Details of Incident / Close Call: 

Very recently, and in the past year or so, TimberWest reports experiencing a number of serious incidents and close calls in cable yarding operations where the primary cause has been that workers were not in a safe position / in the clear - around moving lines and logs / yarding turns.

For example:

• Chaser began to clear haulback without getting clear confirmation/direction from hooktender. Chaser put himself in the bight, and was struck in the right shoulder by the eye of the haulback.
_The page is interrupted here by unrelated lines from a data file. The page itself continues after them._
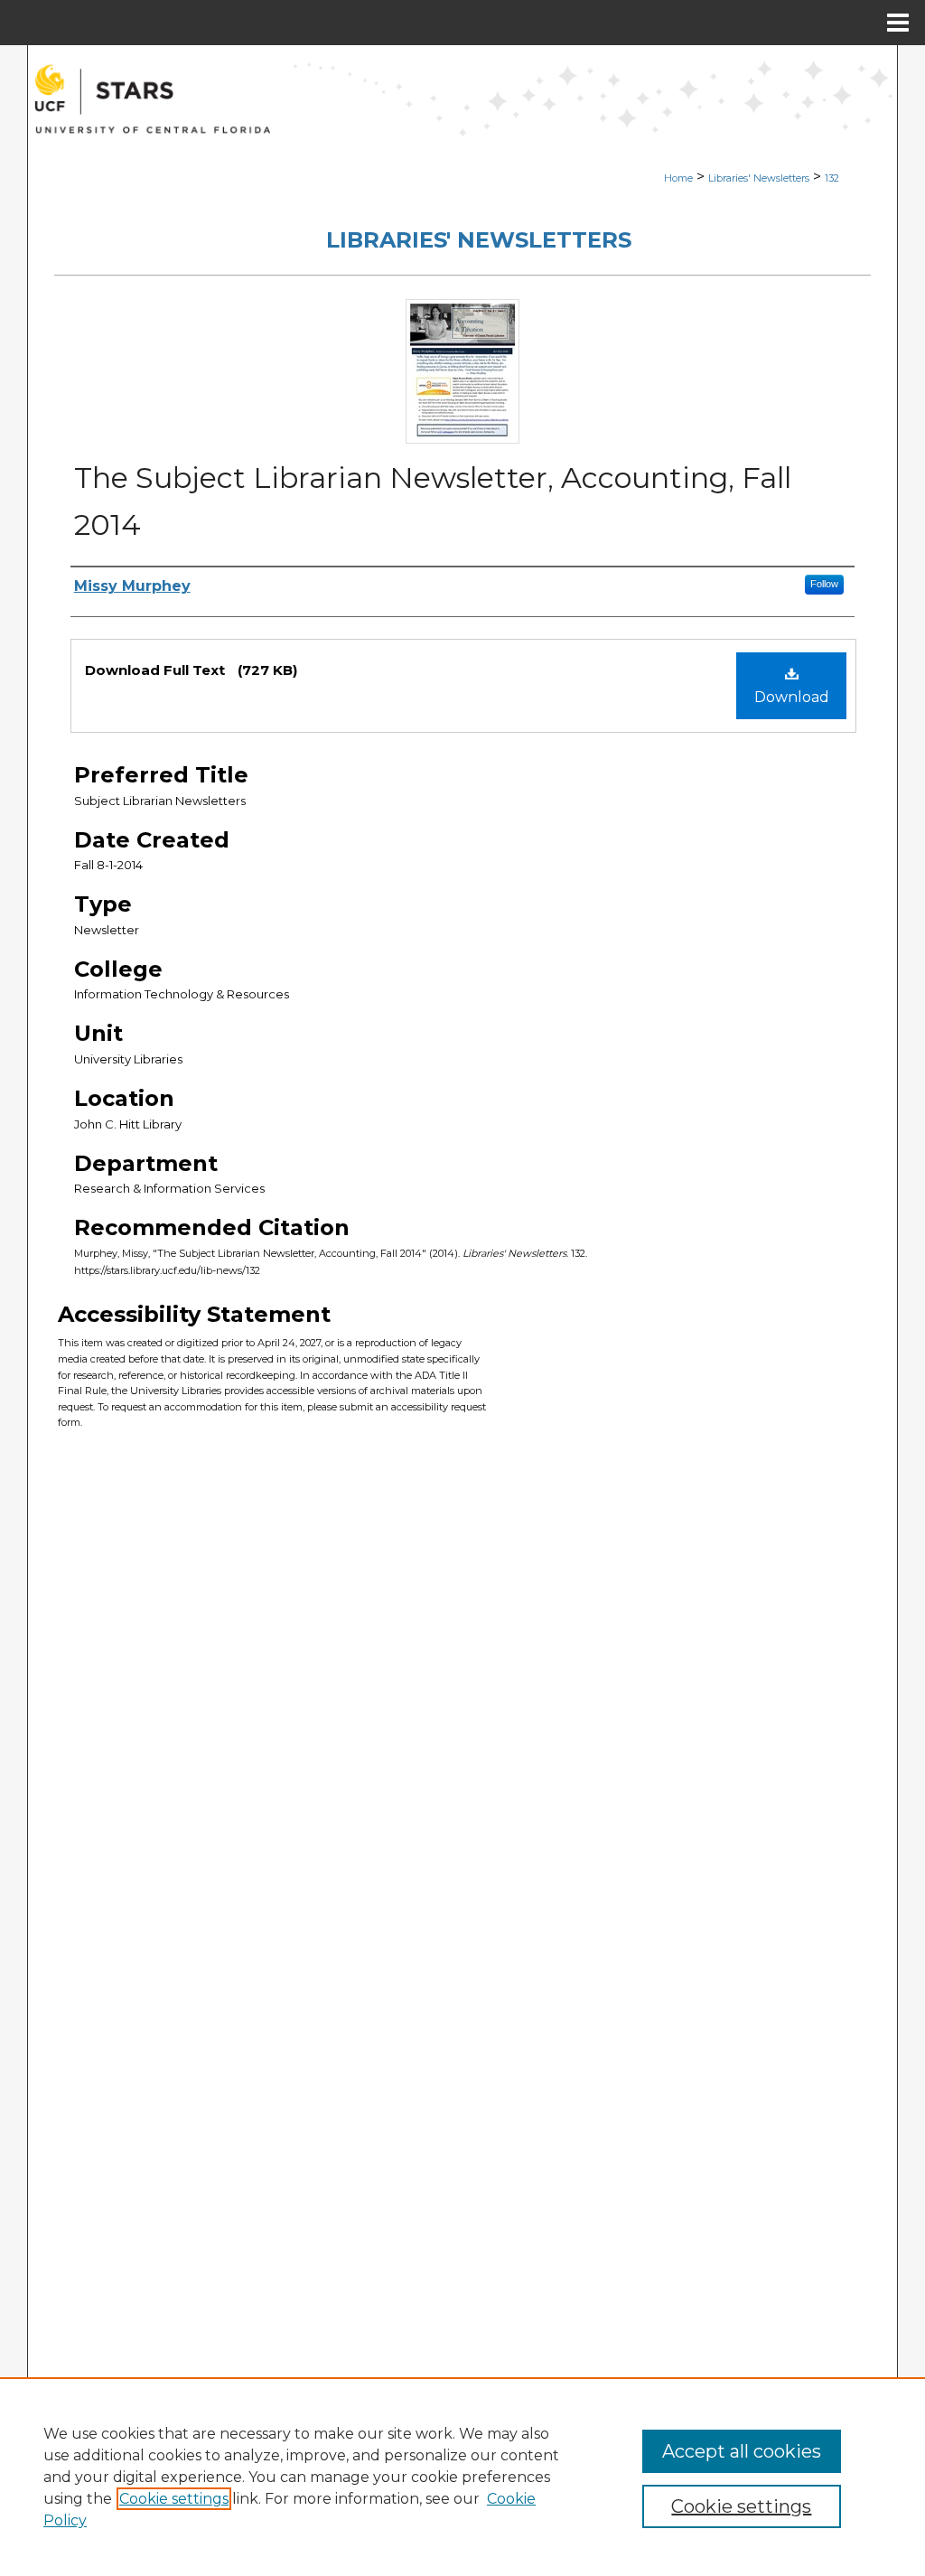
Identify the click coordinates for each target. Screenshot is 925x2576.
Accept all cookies (741, 2451)
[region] (462, 2476)
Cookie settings (174, 2498)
• While setting chokers on a grapple yarder and fighting a hang-up, the hooktender instructed the grapple yarder operator to bring the grapple backwards with the log choked. The worker then told the operator to “Hold It”, after which the radio went silent. The hooktender was found on the ground, conscious but on all fours. He had a large laceration on the left side of his forehead and his left eye was swollen shut. It wasn’t clear if the hooker was struck by the turn or something coming off the turn, but was likely too close either way.

• Hook tender set back choker on two logs. Rigging slinger set front choker on one log. Rigging slinger blew go ahead whistles (3 short). Engineer went ahead on turn and logs started to swing (upend). Rigging slinger blew one whistle (stop), but log struck both workers who were standing together.

Learnings and Suggestions: 

In all cases, it has been determined that the primary cause was that workers were not properly in the clear, as per their job safety procedures. Notable secondary causes in some cases were poor communication between various co-workers onsite.

Cardinal rule on all cable yarding sides is STAY OUT OF THE BIGHT. All ground workers must be safely in the clear BEFORE going ahead or back on any moving lines.